Arrival of the Steroidal Module
With the increasing success we were beginning to see with the Haematological Module, the next step was for WADA to look at introducing a new module to detect the use of exogenous steroids. The same basic principles and processes that already existed in the ABP Guidelines were applied to the evaluation of the steroidal profiles. This Steroidal Module was launched at the start of this year.
How it works
As with its haematological (blood) equivalent, the Steroidal Module is based on the premise that samples collected over time will demonstrate an athlete’s normal physiological levels which are unmodified by any doping practice. The Module works by analyzing an athlete’s steroidal variables which are collected over a period of time through traditional urine testing. The longitudinal profile is then analyzed to determine if any atypical patterns are present. The ABP uses the athlete’s own values rather than population values as a basis for evaluation. Most people have a Testosterone: Epitestosterone (T:E) ratio of 1:1, although there is some variation. If this T:E ratio was greater than 4:1, then the laboratory would have performed an Isotope Ratio Mass Spectrometry (IRMS) analysis to detect the use of exogenous (from outside the body) steroids. With this 'population reference' approach, only high values would result in IRMS testing. Now, however, the WADA ABP’s intra-individual approach can distinguish between when the IRMS test should and should not be performed. Overall, this allows for a more refined, efficient and ultimately less costly evaluation. Laboratories will enter the data, the Adaptive Model (the algorithm inside WADA’s ABP in ADAMS) will then analyze this data, and if there is an atypical pattern based on the athlete’s own expected values, then a notification will be sent for the laboratory to automatically conduct the IRMS.
This more personalized approach avoids excessive IRMS for athletes with naturally high T:E ratios, cutting out any waste and reducing costs, and also ensures that those athletes with abnormally low T:E ratios, who could previously stay under the radar of the testers, are on notice that they too will be under scrutiny for possible doping.

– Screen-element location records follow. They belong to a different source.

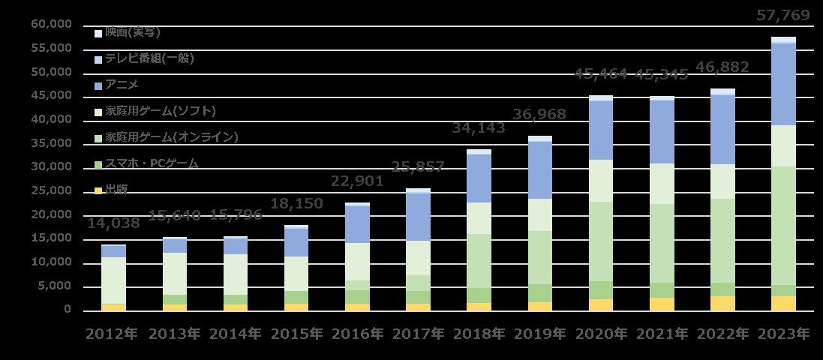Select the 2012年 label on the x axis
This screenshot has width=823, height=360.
[x=113, y=334]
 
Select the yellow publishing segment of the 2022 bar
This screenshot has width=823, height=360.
[x=722, y=303]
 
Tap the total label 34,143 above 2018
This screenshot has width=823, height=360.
[x=479, y=128]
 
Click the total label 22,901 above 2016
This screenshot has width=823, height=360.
[x=357, y=181]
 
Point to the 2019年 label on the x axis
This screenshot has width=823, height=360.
[x=539, y=334]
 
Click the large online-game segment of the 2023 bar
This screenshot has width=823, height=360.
[x=783, y=225]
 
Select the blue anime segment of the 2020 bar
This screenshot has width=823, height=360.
[x=600, y=130]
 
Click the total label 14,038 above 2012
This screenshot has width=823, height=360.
[x=114, y=223]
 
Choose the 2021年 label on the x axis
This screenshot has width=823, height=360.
[x=661, y=334]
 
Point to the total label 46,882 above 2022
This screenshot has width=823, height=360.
[x=722, y=67]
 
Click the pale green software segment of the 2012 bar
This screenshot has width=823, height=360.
[x=114, y=280]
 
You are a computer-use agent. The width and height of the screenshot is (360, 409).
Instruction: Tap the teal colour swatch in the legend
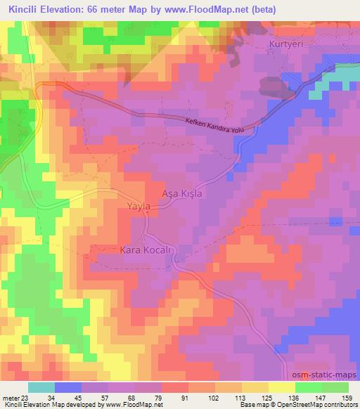[41, 387]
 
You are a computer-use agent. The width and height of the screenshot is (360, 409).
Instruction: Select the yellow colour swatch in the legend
[281, 387]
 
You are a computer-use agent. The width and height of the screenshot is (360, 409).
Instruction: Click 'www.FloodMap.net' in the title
[212, 9]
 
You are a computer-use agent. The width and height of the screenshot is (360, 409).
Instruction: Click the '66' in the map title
[103, 9]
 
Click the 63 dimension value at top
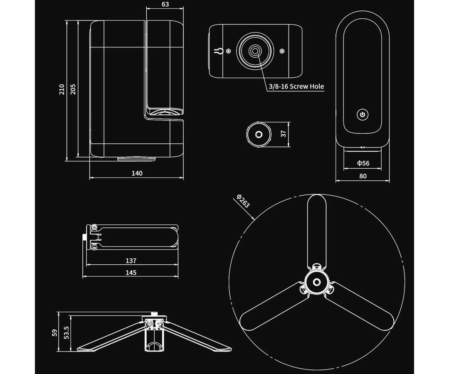click(165, 4)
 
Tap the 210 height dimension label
click(62, 90)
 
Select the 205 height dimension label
click(73, 89)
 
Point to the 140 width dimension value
click(137, 173)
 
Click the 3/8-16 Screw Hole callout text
click(296, 86)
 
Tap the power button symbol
click(363, 115)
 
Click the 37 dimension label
click(283, 134)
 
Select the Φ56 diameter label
click(363, 163)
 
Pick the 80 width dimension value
click(363, 176)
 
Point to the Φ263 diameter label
click(243, 201)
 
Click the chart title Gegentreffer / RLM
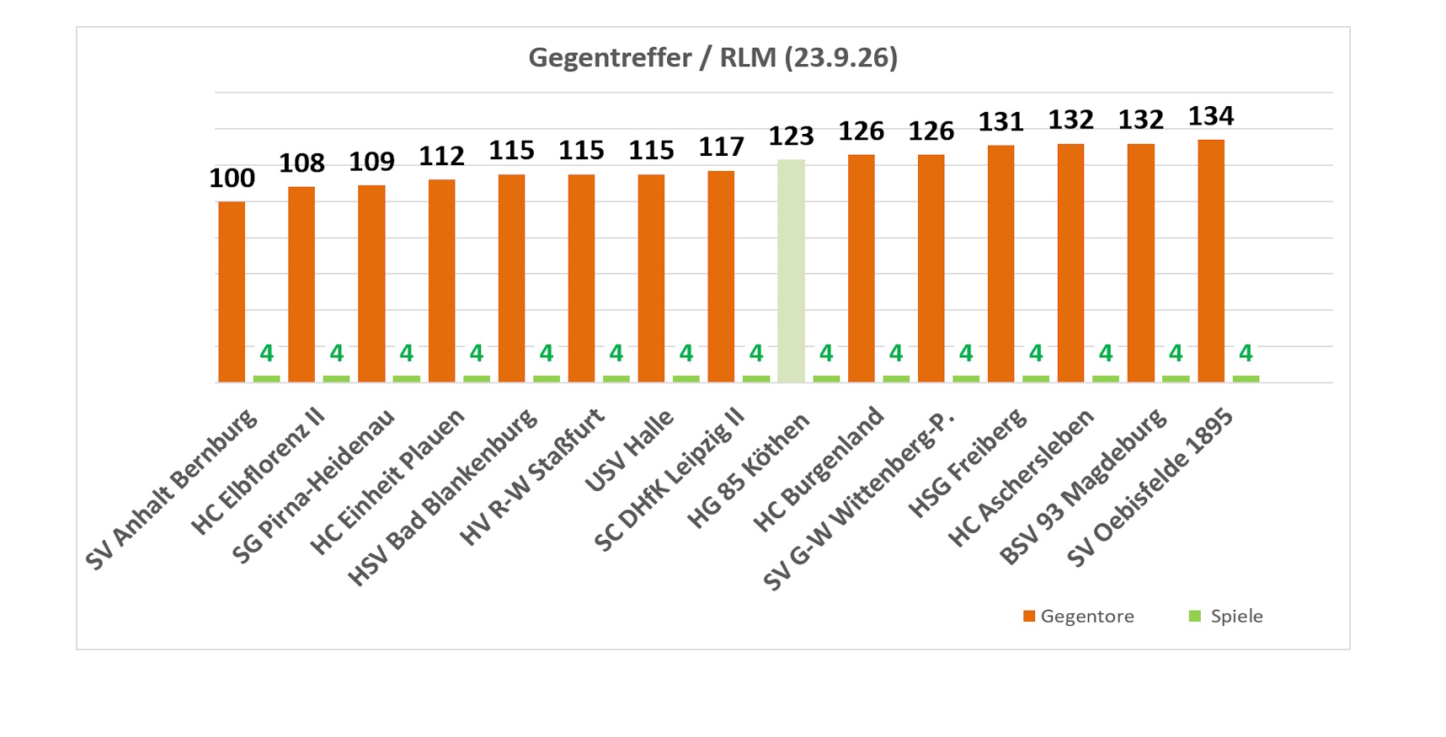click(x=712, y=57)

The Steroidal Module differs from the Haematological Module in that the former does not need to be ‘adopted’ by ADOs. The Steroidal Module operates through existing urine testing. There is no need for additional tests or administrative work, and the cost therefore is the same as the cost of traditional testing. However, there may be occasions where the IRMS is negative even though the pattern is atypical.'. This would require extra evaluation by experts, whether by the ADO or via an Athlete Passport Management Unit (APMU) associated with WADA laboratories.
Both modules of the ABP should complement each other and be integrated into an ADO’s overall anti-doping program. The ABP allows the anti-doping community to identify and target athletes for specific analytical testing by interpreting the data in an intelligent and timely fashion, but can also be used to directly pursue rule violations as stated in the Code.
The efficient function of the ABP – both Steroidal and Haematological Modules – is predicated on the use of the Anti-Doping Administration Management System (ADAMS), which is used by the majority of ADOs. The introduction of the Steroidal Module will allow organizations to strengthen their programs by a simple and automated use of data already collected in urine samples. The Module offers a strategic way to fight doping in sport, and will act as a strong deterrent to doping as the anti-doping community moves forward.